Saved entries
--- --- ---

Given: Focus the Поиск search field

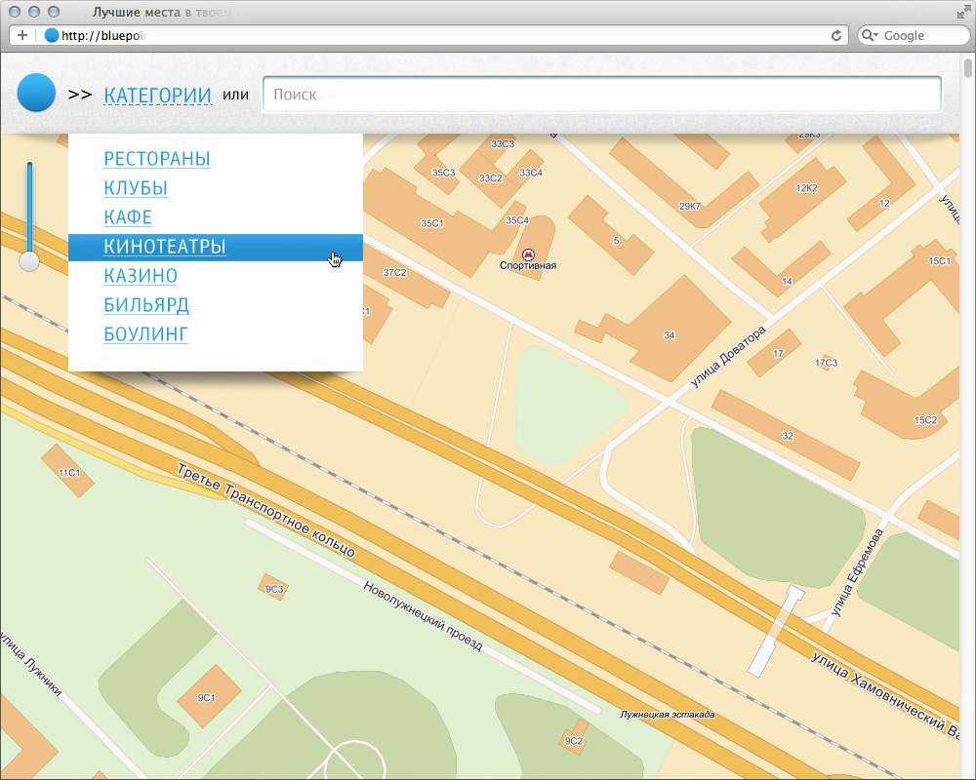Looking at the screenshot, I should pos(601,95).
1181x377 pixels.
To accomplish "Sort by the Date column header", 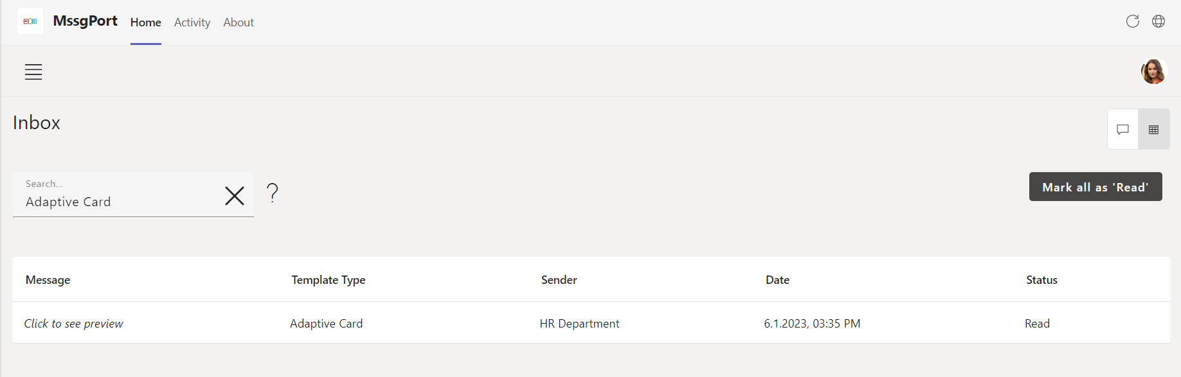I will [x=777, y=280].
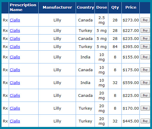The height and width of the screenshot is (129, 152).
Task: Open Cialis link in the $273.00 row
Action: pos(15,20)
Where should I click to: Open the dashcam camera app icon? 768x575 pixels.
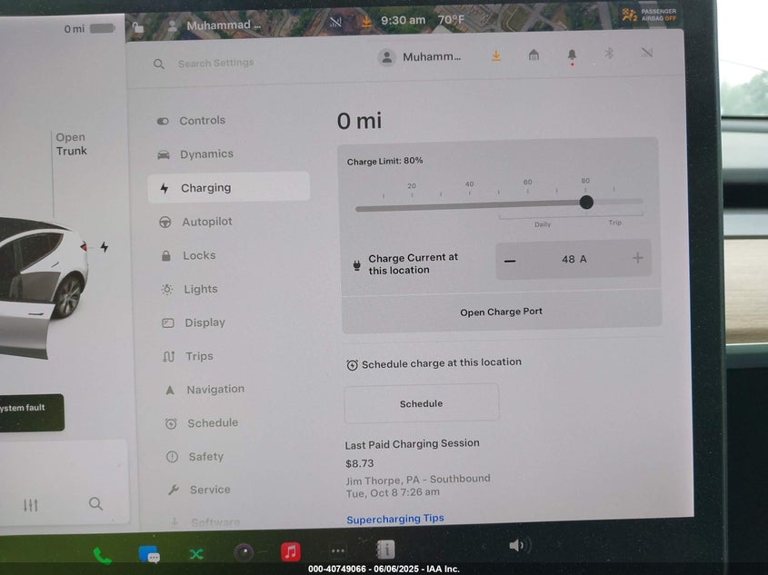[244, 552]
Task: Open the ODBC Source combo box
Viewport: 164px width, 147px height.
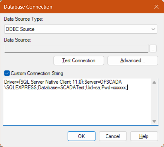Action: 81,29
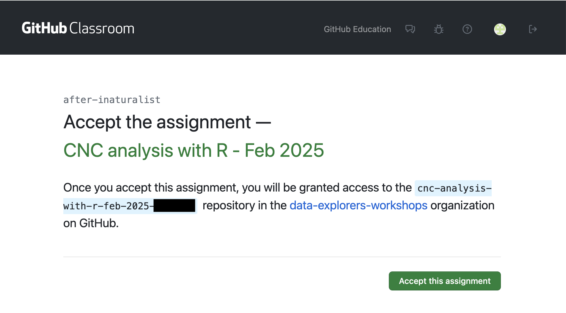Accept this assignment with the green button

point(445,281)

--- --- ---

▶ _What needs to be done_
Reproduce exactly, and only, the part of the entries above that runs from the line with "Task: Open the ODBC Source combo box" to the last line, both included. Pictures stay out.

▶ _Output for this task_
Task: Open the ODBC Source combo box
Viewport: 164px width, 147px height.
Action: 81,29
Accept this assignment with the green button

point(445,281)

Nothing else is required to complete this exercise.